• [What is expected] Reproduce exactly the lines below from the one containing "Customers (560, 86)" through the one containing "Insurance (225, 976)", including both, and nothing else.

• [Data supplied]
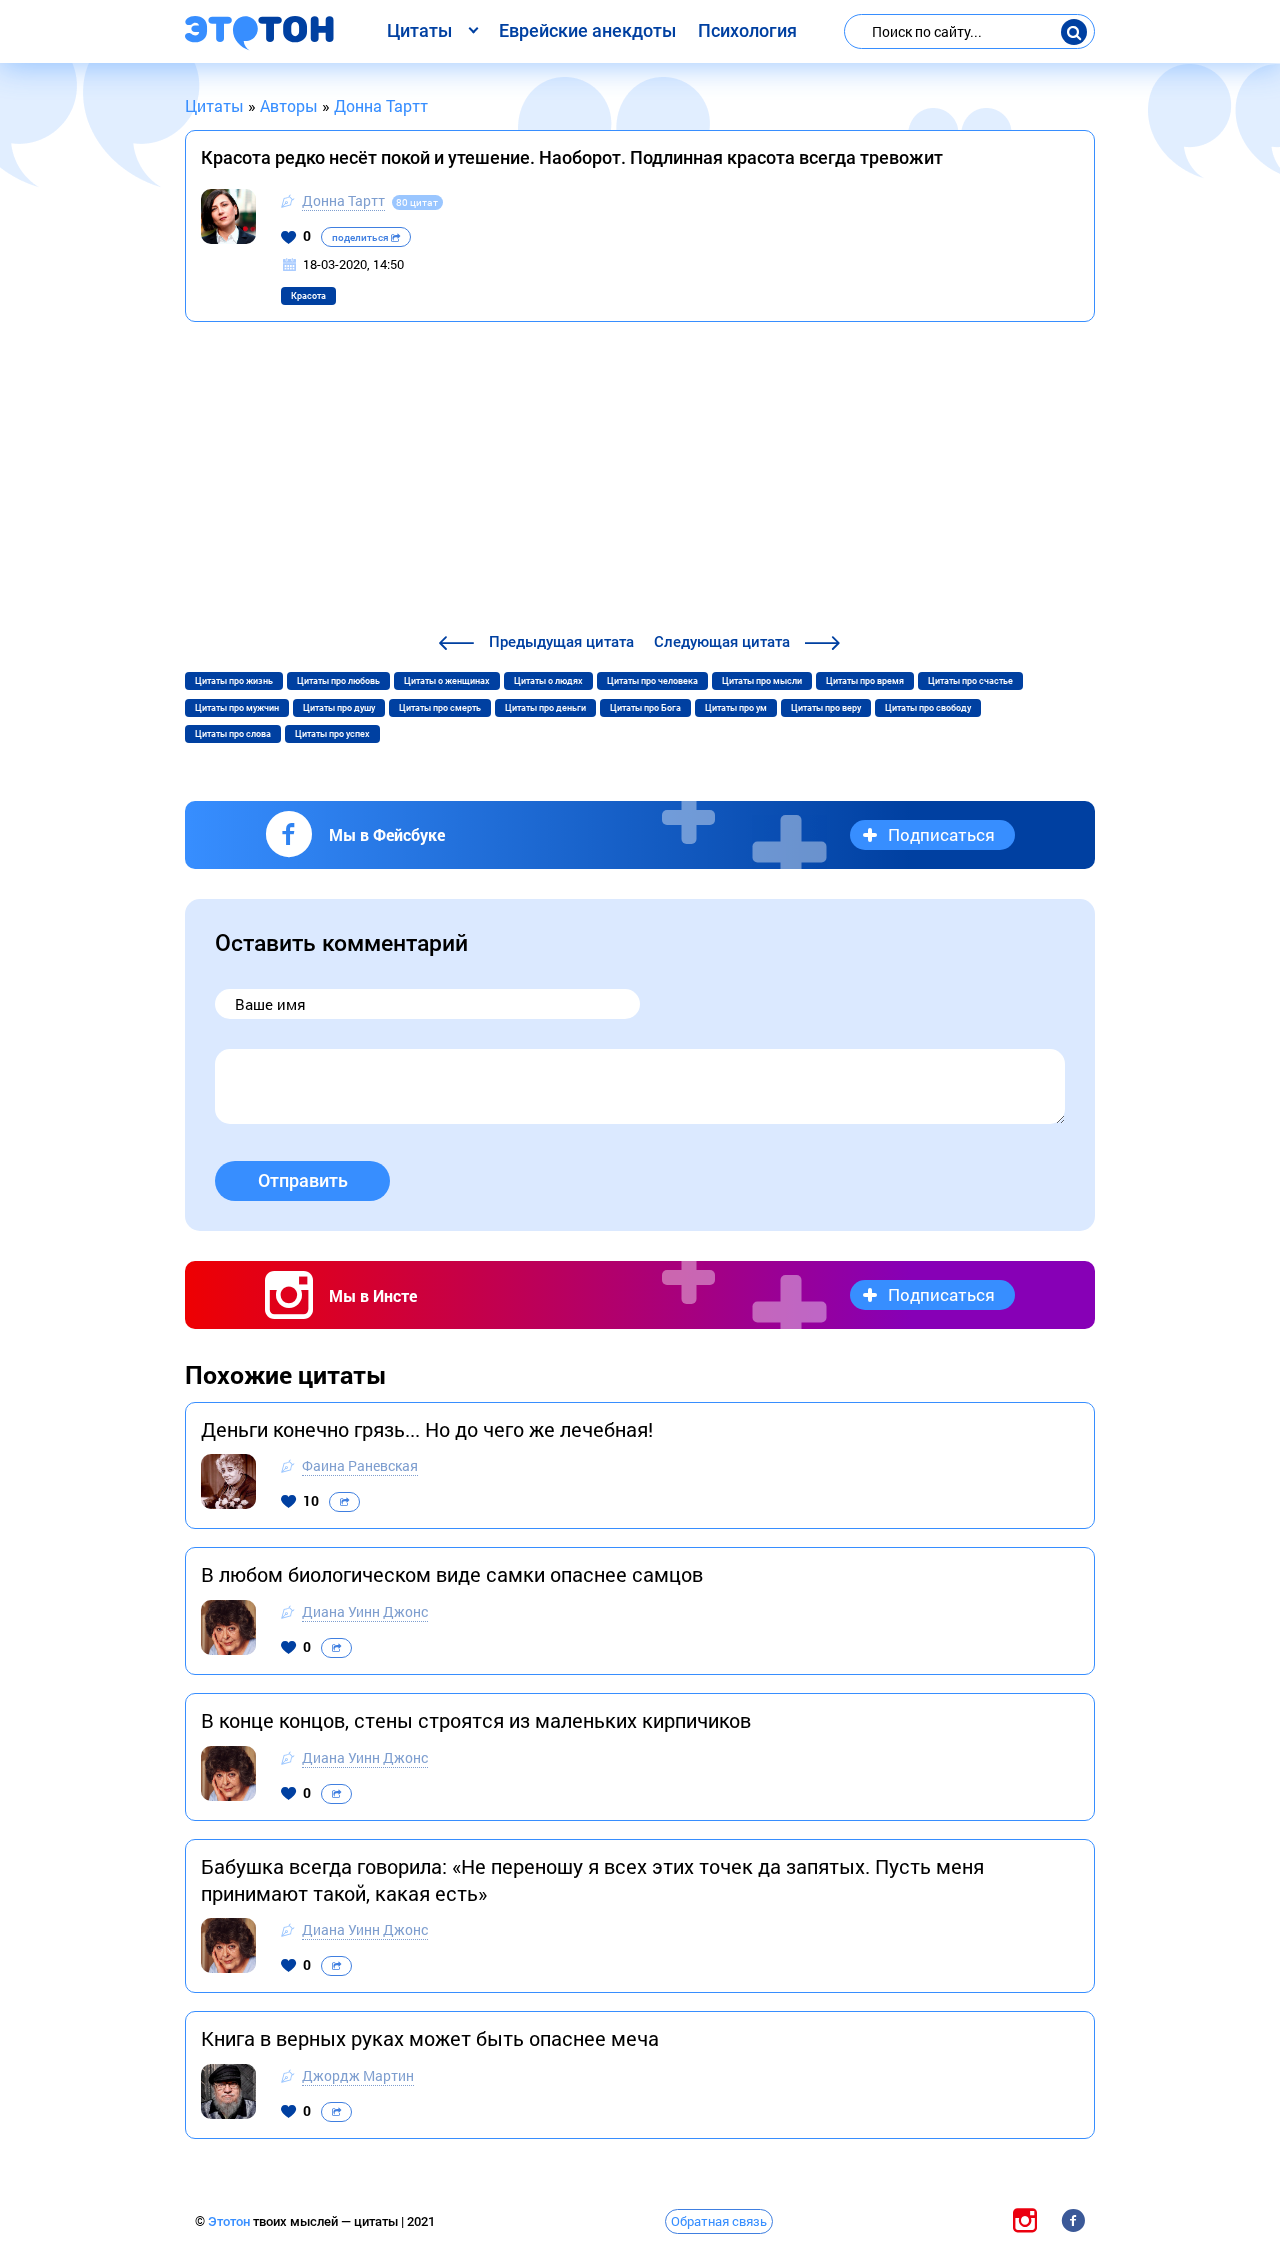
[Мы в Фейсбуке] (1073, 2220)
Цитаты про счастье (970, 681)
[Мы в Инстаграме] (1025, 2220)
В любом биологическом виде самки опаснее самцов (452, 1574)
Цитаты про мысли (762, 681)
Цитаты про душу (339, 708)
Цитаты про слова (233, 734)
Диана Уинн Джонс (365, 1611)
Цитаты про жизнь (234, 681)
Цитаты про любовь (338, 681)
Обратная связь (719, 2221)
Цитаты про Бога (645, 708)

...

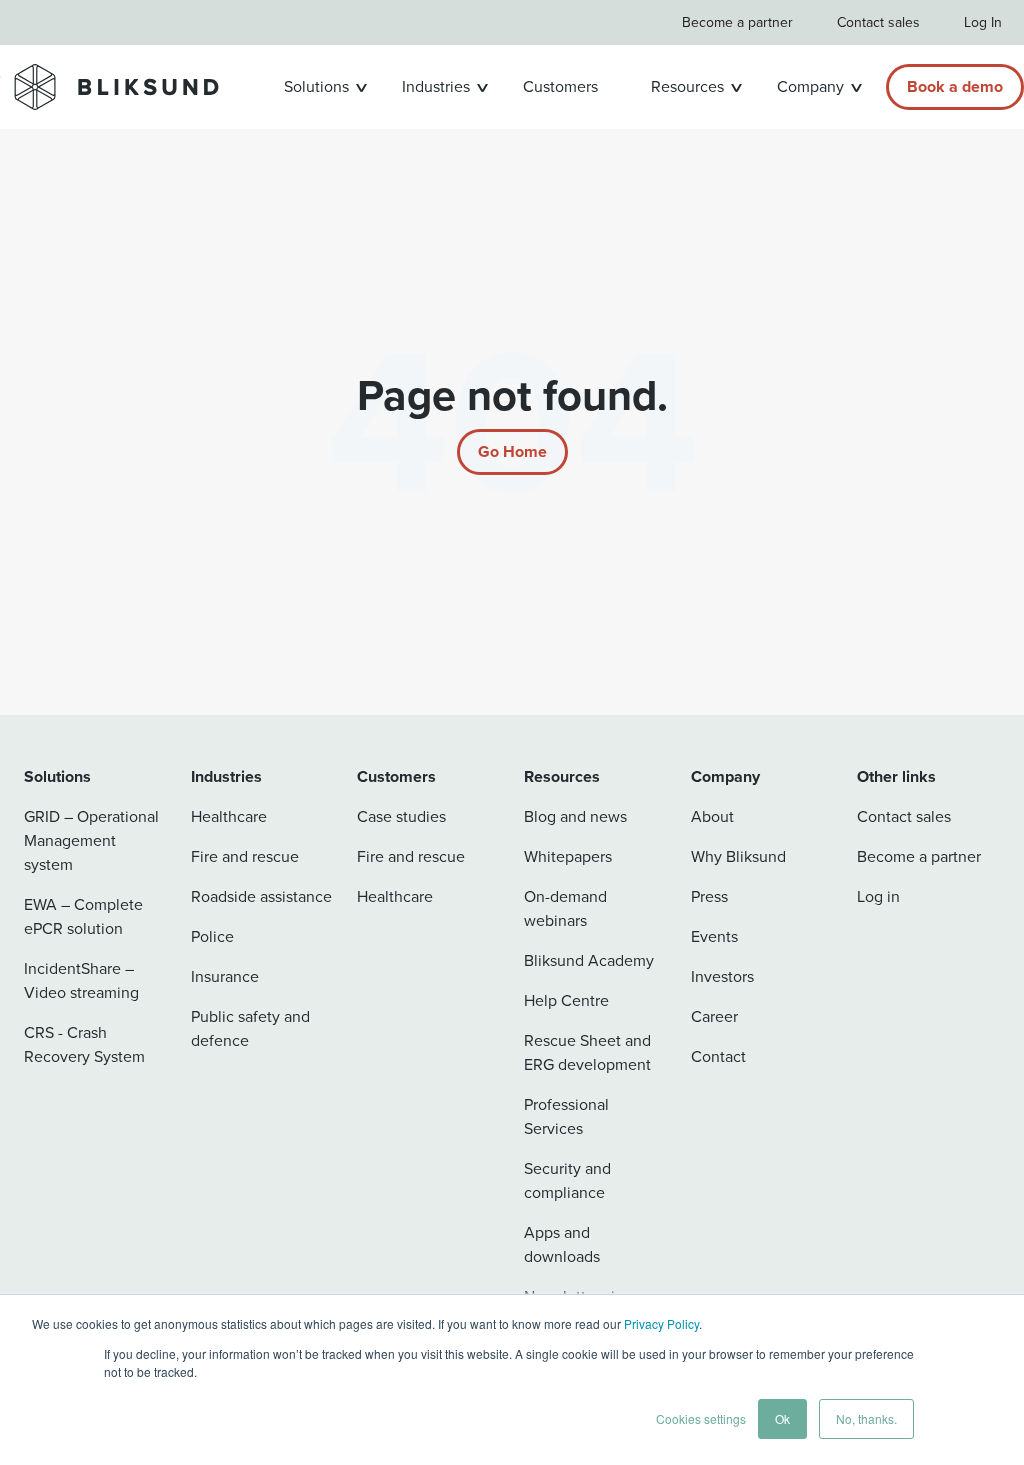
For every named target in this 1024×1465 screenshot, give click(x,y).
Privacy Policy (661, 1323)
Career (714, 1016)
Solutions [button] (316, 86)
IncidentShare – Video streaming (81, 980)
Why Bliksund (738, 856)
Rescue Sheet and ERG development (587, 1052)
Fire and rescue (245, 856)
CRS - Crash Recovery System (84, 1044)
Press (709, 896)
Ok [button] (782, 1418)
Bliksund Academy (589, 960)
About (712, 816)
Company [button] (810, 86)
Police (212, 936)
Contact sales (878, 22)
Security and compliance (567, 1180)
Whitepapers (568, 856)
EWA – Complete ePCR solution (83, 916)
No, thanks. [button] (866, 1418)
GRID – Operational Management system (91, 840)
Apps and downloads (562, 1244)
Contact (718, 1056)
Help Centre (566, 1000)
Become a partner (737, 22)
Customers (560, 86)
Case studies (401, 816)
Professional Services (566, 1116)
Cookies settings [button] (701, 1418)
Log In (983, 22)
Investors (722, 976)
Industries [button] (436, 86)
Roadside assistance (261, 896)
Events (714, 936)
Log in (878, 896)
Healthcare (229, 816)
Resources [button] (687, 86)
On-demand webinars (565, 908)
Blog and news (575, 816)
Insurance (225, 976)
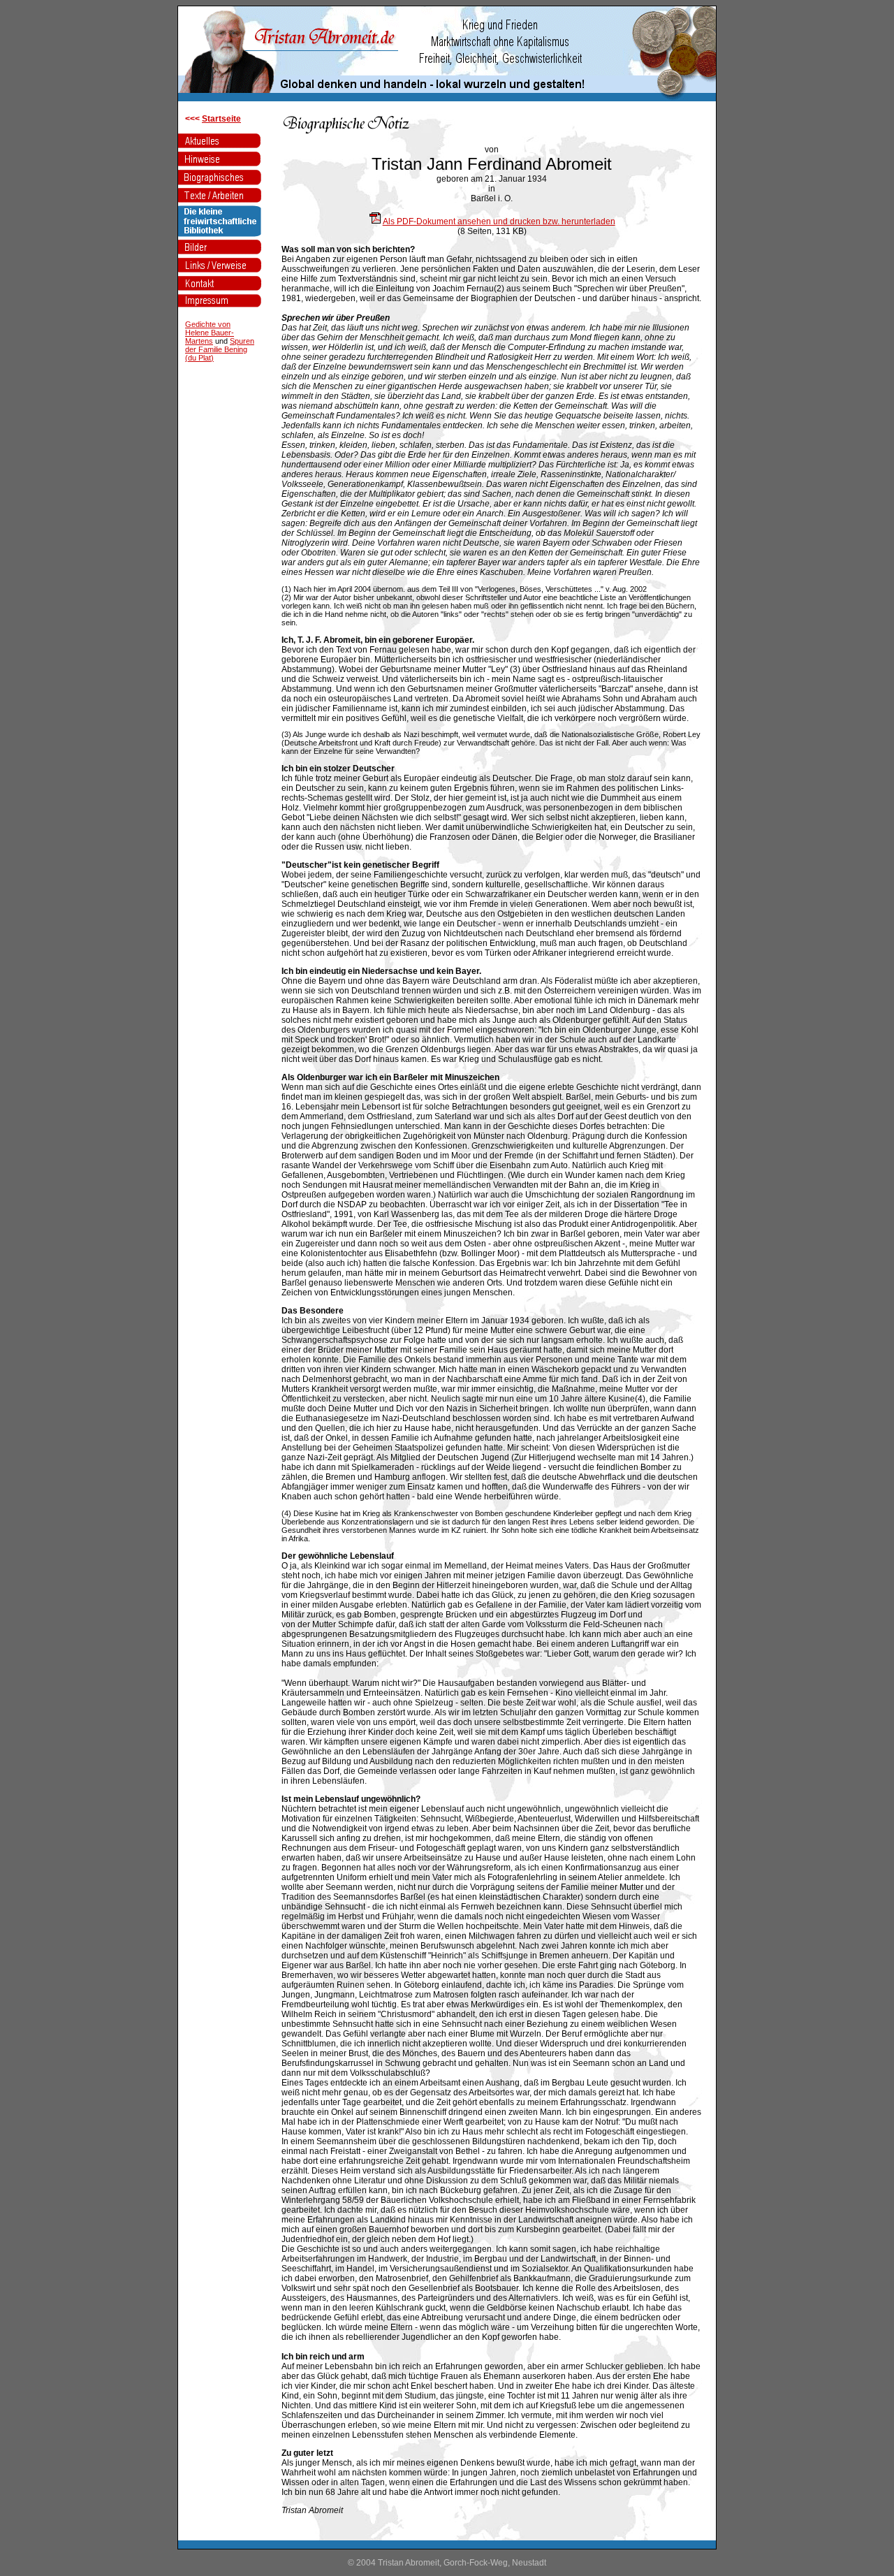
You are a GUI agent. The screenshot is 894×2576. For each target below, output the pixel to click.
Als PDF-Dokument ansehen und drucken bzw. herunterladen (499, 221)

• [Reply to the exercise]
Customers (560, 86)
Case studies (401, 816)
Professional Services (566, 1116)
Cookies settings [button] (701, 1418)
Log In (983, 22)
Investors (722, 976)
Industries [button] (436, 86)
Roadside assistance (261, 896)
Events (714, 936)
Log in (878, 896)
Healthcare (229, 816)
Resources [button] (687, 86)
On-demand webinars (565, 908)
Blog and news (575, 816)
Insurance (225, 976)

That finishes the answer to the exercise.